As a game, we win by sowing what is true, good, and beautiful.

In Dante Aligheri’s “The Divine Comedy,” he suggested that the path to degradation was to pursue “luxuria” or lust, “gula” or gluttony, “avarita” or greed, “acedia” or sloth, “ira” or wrath, “invidia” or envy, and “superbia” or pride. In other words, the way to lose the game of life is to sow these seeds.

So, if life is a spiritual game, how do we play it well?

We have been given one clue: we reap what we sow.

We also have another clue: know thyself.

When you put the two together, you get a formula for a happy, fulfilling life.

When you know yourself, you will also know what is true, good, and beautiful, and you will be able to sow it for an abundant harvest.

The way you get to know yourself is not through study of the world without. While this may be useful, it is not the way for deep self-knowledge. Instead true self-inquiry has to arise from praxis. In this way, you can access deep knowledge from within.

### Dataset rows
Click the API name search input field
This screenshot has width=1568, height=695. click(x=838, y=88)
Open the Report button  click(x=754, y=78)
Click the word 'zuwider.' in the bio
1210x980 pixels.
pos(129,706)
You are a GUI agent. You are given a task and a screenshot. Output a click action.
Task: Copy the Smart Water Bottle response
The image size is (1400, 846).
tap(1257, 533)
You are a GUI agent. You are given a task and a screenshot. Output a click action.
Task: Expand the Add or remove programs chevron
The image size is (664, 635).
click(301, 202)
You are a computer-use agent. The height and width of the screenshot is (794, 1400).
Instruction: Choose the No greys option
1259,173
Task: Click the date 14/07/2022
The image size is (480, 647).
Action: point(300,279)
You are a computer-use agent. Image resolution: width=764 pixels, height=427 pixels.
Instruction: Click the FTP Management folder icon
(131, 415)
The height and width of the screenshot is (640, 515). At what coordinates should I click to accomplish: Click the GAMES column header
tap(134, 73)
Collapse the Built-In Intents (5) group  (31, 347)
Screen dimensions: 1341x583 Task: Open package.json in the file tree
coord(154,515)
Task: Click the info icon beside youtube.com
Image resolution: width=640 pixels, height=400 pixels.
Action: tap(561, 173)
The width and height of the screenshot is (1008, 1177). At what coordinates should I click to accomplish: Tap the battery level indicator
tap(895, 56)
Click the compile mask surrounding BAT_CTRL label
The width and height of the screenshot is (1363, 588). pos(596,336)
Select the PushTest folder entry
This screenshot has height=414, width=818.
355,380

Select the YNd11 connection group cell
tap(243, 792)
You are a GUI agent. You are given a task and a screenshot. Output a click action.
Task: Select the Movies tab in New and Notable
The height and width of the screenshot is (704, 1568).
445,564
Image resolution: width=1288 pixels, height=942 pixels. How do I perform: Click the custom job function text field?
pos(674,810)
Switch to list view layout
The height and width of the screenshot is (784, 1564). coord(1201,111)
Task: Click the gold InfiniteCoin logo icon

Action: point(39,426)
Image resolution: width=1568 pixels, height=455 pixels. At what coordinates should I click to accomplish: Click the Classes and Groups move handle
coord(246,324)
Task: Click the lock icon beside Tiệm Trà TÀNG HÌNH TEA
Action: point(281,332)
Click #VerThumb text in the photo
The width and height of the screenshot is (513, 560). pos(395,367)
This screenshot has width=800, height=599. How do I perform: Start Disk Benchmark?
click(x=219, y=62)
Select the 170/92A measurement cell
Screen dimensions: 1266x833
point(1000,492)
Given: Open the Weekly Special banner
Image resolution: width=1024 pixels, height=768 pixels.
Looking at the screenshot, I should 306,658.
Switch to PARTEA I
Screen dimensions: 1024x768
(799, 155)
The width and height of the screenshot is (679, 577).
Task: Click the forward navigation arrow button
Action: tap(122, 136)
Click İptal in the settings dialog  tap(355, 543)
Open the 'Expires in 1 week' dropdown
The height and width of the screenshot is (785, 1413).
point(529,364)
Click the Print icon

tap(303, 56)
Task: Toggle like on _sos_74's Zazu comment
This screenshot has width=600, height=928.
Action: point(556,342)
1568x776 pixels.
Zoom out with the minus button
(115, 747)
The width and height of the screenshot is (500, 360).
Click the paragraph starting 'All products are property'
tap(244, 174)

### Brief A
For the passage on life as a spiritual game, decide whether each statement below agrees with it. Answer yes or no for each, and quote the words of the passage that decide it.
(i) Dante's list of the paths to degradation includes wrath.
(ii) Deep self-knowledge comes chiefly from studying the world outside oneself.
(iii) "Know thyself" is offered as a second clue for playing the game well.
### Brief B
Write the next part of the passage on life as a spiritual game, picking up after its final sentence.

### Reply A
(i) Yes: "“ira” or wrath"
(ii) No: "The way you get to know yourself is not through study of the world without."
(iii) Yes: "We also have another clue: know thyself."

### Reply B
Praxis is daily spiritual practice for the purpose of self-knowledge. Praxis can include prayer, contemplation, meditation, and esoteric, spiritual, or religious practices.

The purpose of life is to be happy. You will become happy when you have self-knowledge. You can acquire self-knowledge through praxis.

When you do, you will sow things that are life affirming. In return, you will meet both your outer and inner needs.

Life is not about surviving it is about thriving. It is about realizing the “perfect pattern” referred to by Plato, or what we moderns would call the “divine design.”